SEO in a CRA project using lambda edge and prerender.io


Recently I came across the problem of SEO on a project using CRA. Since projects created using React are SPAs, crawlers on the web are unable to distinguish between the different paths in your website. Although googlebots now have the functionality of rendering javascript, you still want to be available to other crawlers. Being located in South Korea we needed to be able to serve to crawlers of local search engines. However we didn't need the entire website to be crawlable. Being a B2B SAAS Service we only really needed the outer landing/informative pages to be crawled/indexed.
After contemplating bewteen multiple options to achieve this we decided to use prerendering.
Even within prerendering there were multiple options.
React-snap, prerender.io, etc
First I tried to use react-snap but it seemed that it was no longer maintained and had too many bugs fix requests. It says its good to go right away but there were some fixes you had to add and it wasn't working too well with my project.
The second option, and the option I ended up going with, was using prerender.io with lambda edge.
I was able to implement this method referencing the following links
https://github.com/jinty/prerender-cloudfront
https://stackoverflow.com/questions/22383239/single-page-app-amazon-s3-amazon-cloudfront-prerender-io-how-to-set-up
However the path to successfully implementing wasn't smooth since I wasn't completely sure on how every part of this method worked at first. I'm writing this in hopes that it will help others who are facing the same problem.
Since our frontend is deployed through AWS services, using S3 and cloudfront, we had to implement a new server if we wanted to go with the method described in the prerender.io docs.
I didnt want an extra server to maintain so I decided to use the lambda edge service that allows you to run functions around Cloudfront.
Lambda edge functions can be triggered by the origin/viewer requests and origin/viewer responses around Cloudfront.
When the website url gets called(the viewer request), I could check whether the request was from a bot or a user.
Then If the request is from a bot, I can add extra headers to include the prerender.io token and the host name.
Here we also check whether the request is a url request and we only add the headers if the request isn't for something else like a robots.txt file.

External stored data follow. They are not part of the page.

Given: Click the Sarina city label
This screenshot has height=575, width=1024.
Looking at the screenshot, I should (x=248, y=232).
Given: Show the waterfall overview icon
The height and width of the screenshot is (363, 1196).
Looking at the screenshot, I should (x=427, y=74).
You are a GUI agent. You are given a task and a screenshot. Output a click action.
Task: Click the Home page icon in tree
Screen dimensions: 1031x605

This part is important because when you run test live url in the google search console, it won't work because the google bot also requests the robots.txt file which shouldn't(can't?) be prerendered.

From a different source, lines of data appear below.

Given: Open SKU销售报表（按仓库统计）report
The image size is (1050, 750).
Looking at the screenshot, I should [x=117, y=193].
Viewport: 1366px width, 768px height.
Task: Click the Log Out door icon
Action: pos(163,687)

Another important thing here is the x-prerender-cachebuster header. This header exists to bust the cache as the name says. Since Cloudfront caches the info it returns, if you redirect to prerender.io by live testing at the google search console right after deploying the lambda edge functions it will cache the prerendered page and return it to users too. You have to create a new cache policy to check the added headers to prevent this from happening. Then Cloudfront will return different versions depending on the added headers.
Also the cachebuster has the value of the date since you can set the recaching Interval in Prerender.io. I guess if your pages don't change too often it will of less importance but the cachebuster will make the cloudfront recache as the date changes.
I personally did not know this beforehand and wasted a couple of days trying to figure out why the call was returning the preredered pages to user requests. Now that I think about it, it's pretty obvious why...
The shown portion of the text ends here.